Власть тьмы
Геннадий Романцев |
А трамваи — лучше
— Геннадий Михайлович, неужели реформы не принесли хоть какогото позитивного эффекта?
— Не спорю: новые подходы сыграли положительную роль. Школа отказалась от доктринерства в области литературы, истории, информатики, во внедрении технических новшеств. Больше внимания стало уделяться наукам о жизни, например экологии.
Но если пристально посмотреть на остальное, выяснится, что реформирование носит организационно-бюрократический характер. Например, как может изменить качество образования единый госэкзамен (ЕГЭ)? Это ведь только система оценки знаний. В первую же сессию все, кто случайно угодил в вуз по ЕГЭ, будут отчислены. Осторожно спрашиваю одного чиновника: «А вдруг эксперимент с единым госэкзаменом окажется отрицательным?». «Да что вы, — говорит. — В него столько денег вбухано!». Вот вам и критерии эффективности.

● Записи, взятые из коллекции
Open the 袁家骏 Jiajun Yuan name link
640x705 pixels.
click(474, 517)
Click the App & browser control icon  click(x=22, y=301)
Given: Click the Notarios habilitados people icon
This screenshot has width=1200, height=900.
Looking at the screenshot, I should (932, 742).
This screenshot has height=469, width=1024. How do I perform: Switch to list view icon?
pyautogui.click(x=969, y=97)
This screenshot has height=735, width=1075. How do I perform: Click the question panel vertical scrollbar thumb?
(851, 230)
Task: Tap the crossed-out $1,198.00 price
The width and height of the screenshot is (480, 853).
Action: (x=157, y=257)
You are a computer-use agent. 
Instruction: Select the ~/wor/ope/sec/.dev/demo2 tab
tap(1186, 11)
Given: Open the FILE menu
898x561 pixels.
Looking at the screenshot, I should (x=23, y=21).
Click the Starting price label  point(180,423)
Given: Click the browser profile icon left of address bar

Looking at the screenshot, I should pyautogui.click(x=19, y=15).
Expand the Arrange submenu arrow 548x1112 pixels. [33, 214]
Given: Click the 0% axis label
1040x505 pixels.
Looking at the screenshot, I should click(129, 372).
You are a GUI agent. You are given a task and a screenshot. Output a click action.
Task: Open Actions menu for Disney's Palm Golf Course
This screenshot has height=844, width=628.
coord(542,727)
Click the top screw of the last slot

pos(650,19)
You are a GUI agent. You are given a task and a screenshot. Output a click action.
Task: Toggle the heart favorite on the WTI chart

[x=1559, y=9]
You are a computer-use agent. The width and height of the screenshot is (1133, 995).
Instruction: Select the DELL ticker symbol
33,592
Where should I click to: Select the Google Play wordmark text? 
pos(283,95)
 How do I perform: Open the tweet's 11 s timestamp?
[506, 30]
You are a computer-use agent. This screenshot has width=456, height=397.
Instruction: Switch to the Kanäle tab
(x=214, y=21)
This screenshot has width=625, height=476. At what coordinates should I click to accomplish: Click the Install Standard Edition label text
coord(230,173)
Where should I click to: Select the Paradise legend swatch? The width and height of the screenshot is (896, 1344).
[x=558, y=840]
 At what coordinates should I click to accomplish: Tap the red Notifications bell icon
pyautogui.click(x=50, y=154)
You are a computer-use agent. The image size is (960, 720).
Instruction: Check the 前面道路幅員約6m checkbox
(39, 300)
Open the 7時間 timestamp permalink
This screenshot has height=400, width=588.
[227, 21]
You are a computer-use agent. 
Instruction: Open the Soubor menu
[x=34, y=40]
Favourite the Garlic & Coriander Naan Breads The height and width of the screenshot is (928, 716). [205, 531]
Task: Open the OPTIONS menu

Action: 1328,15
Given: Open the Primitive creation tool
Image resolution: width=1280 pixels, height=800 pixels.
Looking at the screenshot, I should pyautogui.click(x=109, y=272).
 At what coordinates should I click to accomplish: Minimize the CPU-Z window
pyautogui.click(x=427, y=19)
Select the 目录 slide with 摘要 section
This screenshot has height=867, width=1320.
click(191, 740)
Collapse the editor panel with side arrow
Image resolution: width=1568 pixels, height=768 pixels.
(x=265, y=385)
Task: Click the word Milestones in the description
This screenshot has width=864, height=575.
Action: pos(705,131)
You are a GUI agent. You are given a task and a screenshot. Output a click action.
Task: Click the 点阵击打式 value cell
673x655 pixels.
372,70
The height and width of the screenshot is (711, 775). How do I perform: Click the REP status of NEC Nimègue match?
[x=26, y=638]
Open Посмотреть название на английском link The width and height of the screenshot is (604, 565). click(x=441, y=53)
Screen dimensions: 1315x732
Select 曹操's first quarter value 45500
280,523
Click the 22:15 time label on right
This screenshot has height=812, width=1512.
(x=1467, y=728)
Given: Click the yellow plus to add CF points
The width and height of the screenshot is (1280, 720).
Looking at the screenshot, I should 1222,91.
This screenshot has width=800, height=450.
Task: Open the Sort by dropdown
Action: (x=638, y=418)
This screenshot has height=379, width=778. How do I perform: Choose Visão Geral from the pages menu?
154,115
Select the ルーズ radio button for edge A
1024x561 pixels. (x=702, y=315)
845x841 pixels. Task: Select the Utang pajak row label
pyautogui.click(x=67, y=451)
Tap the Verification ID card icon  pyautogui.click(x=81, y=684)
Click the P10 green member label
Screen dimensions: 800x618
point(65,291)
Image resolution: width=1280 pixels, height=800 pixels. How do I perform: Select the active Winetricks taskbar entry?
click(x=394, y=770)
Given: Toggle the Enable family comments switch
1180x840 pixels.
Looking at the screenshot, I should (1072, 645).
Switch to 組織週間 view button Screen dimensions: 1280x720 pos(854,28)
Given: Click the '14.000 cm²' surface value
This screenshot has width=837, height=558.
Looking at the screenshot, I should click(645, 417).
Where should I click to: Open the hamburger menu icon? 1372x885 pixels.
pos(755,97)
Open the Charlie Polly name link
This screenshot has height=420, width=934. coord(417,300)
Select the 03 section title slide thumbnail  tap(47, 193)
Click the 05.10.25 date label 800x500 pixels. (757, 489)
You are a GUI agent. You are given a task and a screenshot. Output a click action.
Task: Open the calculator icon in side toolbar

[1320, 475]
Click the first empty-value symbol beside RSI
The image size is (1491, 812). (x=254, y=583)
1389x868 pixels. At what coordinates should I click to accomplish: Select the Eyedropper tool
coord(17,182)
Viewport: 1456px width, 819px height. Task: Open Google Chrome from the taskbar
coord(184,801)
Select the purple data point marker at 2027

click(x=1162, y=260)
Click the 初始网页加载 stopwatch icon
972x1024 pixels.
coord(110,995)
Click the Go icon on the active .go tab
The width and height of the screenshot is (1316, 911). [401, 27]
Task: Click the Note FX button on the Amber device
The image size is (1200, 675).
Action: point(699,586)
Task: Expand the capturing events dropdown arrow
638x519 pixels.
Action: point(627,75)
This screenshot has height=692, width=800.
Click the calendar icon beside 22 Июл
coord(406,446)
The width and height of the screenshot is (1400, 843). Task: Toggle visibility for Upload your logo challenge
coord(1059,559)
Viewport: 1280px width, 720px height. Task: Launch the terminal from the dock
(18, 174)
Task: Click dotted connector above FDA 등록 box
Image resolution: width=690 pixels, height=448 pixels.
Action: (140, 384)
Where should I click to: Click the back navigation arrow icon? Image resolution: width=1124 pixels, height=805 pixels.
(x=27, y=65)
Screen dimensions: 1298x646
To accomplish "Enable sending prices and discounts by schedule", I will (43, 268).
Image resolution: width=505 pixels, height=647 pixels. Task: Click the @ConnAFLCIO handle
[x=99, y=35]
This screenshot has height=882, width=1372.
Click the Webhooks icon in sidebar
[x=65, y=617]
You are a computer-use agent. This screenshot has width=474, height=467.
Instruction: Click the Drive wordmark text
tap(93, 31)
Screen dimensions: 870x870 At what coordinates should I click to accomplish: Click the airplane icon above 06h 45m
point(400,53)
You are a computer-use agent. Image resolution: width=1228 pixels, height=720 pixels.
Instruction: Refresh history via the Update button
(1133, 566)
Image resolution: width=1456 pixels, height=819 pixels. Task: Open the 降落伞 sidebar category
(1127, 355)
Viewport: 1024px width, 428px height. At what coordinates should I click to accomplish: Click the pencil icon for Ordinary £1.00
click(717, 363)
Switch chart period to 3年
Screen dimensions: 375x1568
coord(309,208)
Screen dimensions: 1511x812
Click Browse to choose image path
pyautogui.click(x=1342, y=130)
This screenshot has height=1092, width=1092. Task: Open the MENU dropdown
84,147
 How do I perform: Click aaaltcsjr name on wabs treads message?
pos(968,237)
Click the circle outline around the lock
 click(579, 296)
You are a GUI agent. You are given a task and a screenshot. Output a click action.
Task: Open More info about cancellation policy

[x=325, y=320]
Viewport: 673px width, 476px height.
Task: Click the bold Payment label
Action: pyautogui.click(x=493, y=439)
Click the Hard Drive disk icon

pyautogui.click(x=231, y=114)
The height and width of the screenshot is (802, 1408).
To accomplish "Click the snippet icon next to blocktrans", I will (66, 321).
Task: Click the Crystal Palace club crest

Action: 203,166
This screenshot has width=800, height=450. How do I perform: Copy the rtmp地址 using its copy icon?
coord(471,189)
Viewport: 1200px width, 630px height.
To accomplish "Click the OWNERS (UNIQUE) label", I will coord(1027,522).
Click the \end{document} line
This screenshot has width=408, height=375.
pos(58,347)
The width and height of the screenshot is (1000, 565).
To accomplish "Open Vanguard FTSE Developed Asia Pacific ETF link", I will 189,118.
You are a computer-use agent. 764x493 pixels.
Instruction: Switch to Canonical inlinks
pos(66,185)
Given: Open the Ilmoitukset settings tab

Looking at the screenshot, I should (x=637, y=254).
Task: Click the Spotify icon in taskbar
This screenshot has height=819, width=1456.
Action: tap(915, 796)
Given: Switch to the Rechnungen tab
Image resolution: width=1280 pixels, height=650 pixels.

● Условия заданий
[a] Чем, по словам Геннадия Романцева в тексте о реформе образования, на самом деле является единый госэкзамен?
[b] Продолжите текст о реформе образования после его последней фразы.
Эти записи взяты из другого источника.

● Ответы по заданиям
[a] Только системой оценки знаний.

[b]
Так попытки модернизации превращаются в бессмыслицу. Тот же ЕГЭ был введен по причине якобы высокой коррумпированности вузовских приемных комиссий. Теперь проблему перенесли в школы, где педагоги беднее. В результате для 450 абитуриентов-выпускников школ прошлых лет и выпускников этого года, не сдававших в школе единый госэкзамен по математике, проведение ЕГЭ поручено нам. И к чему было огород городить?
Или взять стремление федерального правительства ввести Россию в Болонский процесс. Его замысел — в переносе к нам европейских стандартов образования, чтоб наши дипломы признавались на Западе и наоборот: для обмена кадровыми потоками. Фактически же речь идет о демонтаже прежней системы подготовки кадров и монтаже европейской, совершенно для нас непонятной. Кто такой бакалавр? К чему его приспособить? Неясно. А вот в какую сторону пойдет утечка кадров: из Европы к нам или из России в Европу — абсолютно очевидно. Даже «продвинутая» Германия взяла таймаут до 2010 года, а мы легкомысленно идем в пасть ко льву.
— Вы работаете с выпускниками школ. Каково качество этого «материала»?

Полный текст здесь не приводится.